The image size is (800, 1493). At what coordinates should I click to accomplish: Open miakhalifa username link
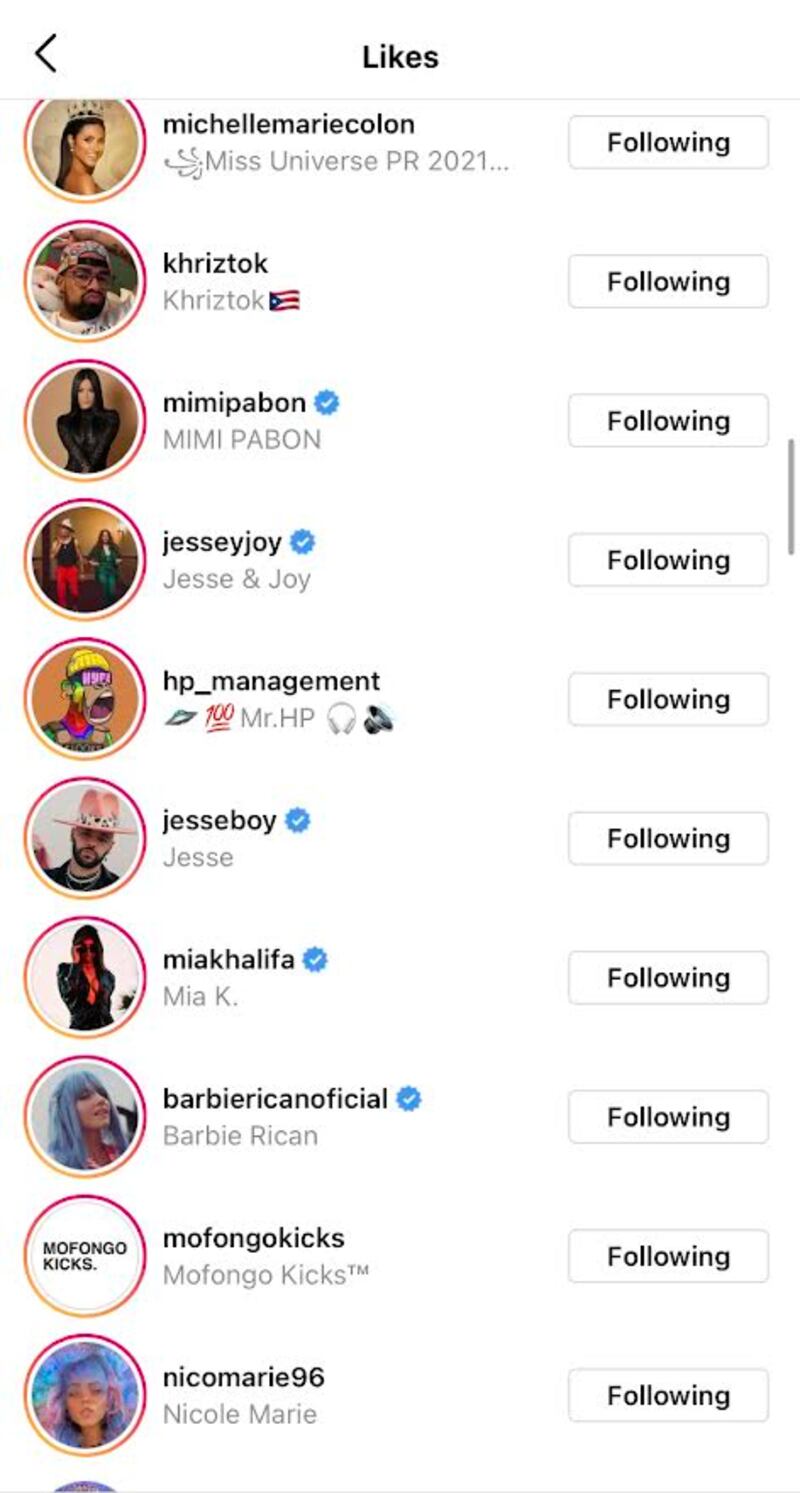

————

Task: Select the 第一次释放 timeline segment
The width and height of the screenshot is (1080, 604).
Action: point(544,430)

————

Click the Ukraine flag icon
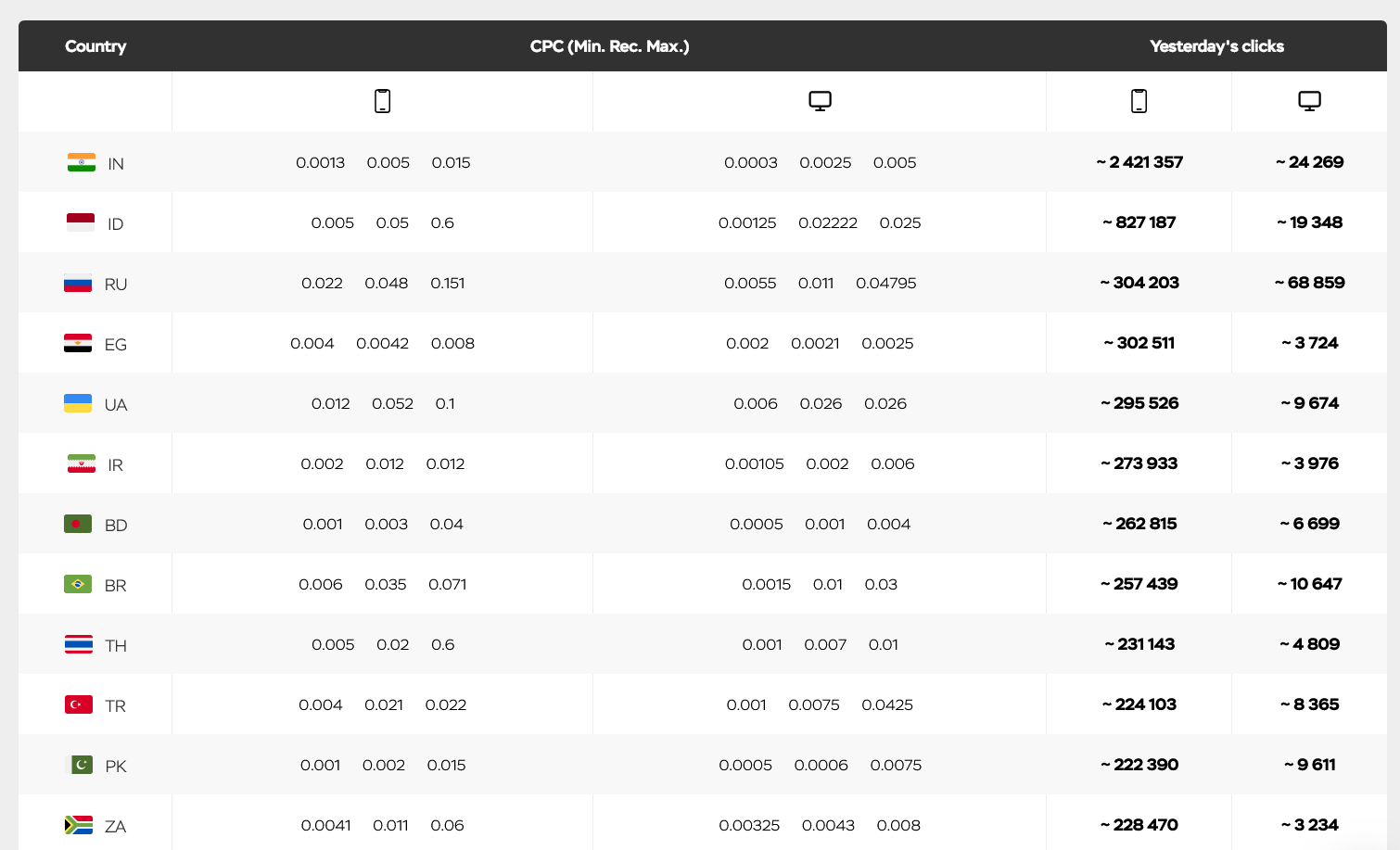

————

Swap "segment" for "clip" in the stretch of the listing from the line containing "Task: Select the 第一次释放 timeline segment" through the line containing "Action: point(544,430)". Return only those lines, with everything else left unchanged.

Task: Select the 第一次释放 timeline clip
The width and height of the screenshot is (1080, 604).
Action: point(544,430)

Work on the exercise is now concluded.